**Texto selecionado**:
┌──

Em seu discurso de posse como presidente do Supremo Tribunal Federal (STF), o ministro Luís Roberto Barroso destacou, na última quinta-feira (28), que um dos eixos de sua gestão será o da “comunicaçãomelhorando a interlocução com a sociedade, expondo em linguagem simples o nosso papel, explicando didaticamente as decisões, desfazendo incompreensões e mal-entendidos”.[1]

Para ilustrar a dificuldade de transmitir as mensagens jurídicas, o ministro Barroso fez menção ao “cabecel”, designação reservada, na disciplina da enfiteuse, à pessoa escolhida pelos enfiteutas para responder pelo pagamento do foro perante o senhorio.[2] Ao cabecel e aos enfiteutas poderiam se unir o “oblato”, o “evicto”, o “credor anticrético” e tantos outros títulos que dificultam a compreensão do direito pela sociedade em geral.

Muitos termos jurídicos são, de fato, menos compreensíveis do que poderiam ser, exprimindo uma linguagem anacrônica. O problema vai além: profissionais do direito empregam frequentemente construções mais rebuscadas do que deveriam. Por exemplo, uma consulta de jurisprudência em qualquer tribunal do país identificará numerosas decisões tratando do “abalroamento de automotores”, expressão que seria muito facilmente substituída pelo seu equivalente no mundo real: a corriqueira “batida de carro”.

└──

**Trecho da fonte**:
┌──

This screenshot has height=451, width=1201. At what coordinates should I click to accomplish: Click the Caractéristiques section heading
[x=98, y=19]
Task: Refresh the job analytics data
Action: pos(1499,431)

└──

**Tarefas a cumprir**:
1 – Resuma em duas frases o texto sobre a linguagem jurídica.
2 – Continue o texto sobre a linguagem jurídica a partir do ponto em que ele termina.

**Respostas escritas**:
1 – Em seu discurso de posse como presidente do STF, o ministro Luís Roberto Barroso afirmou que um dos eixos de sua gestão será a comunicação com a sociedade e citou o termo “cabecel” para ilustrar a dificuldade de transmitir mensagens jurídicas. Segundo o texto, muitos termos jurídicos exprimem uma linguagem anacrônica, e os profissionais do direito empregam construções rebuscadas, como “abalroamento de automotores” no lugar de “batida de carro”.

2 –
Alguém poderá argumentar que se trata apenas de cultivar um bom uso do idioma, mas mesmo quem acredita nisso seguramente preferirá ler um romance que uma sentença judicial ou um acórdão. O primeiro público a que se dirigem as decisões judiciais não é a comunidade jurídica, mas sim os jurisdicionados. As partes que litigam em um processo precisam, na medida do possível, ser capazes de compreender quais foram as razões que levaram o juiz a decidir de uma ou outra maneira. E quem não é parte no processo também deveria ser capaz de consultar a jurisprudência e compreendê-la, especialmente em assuntos usuais da vida cotidiana, como os acidentes de consumo, as reclamações trabalhistas ou… as batidas de carro.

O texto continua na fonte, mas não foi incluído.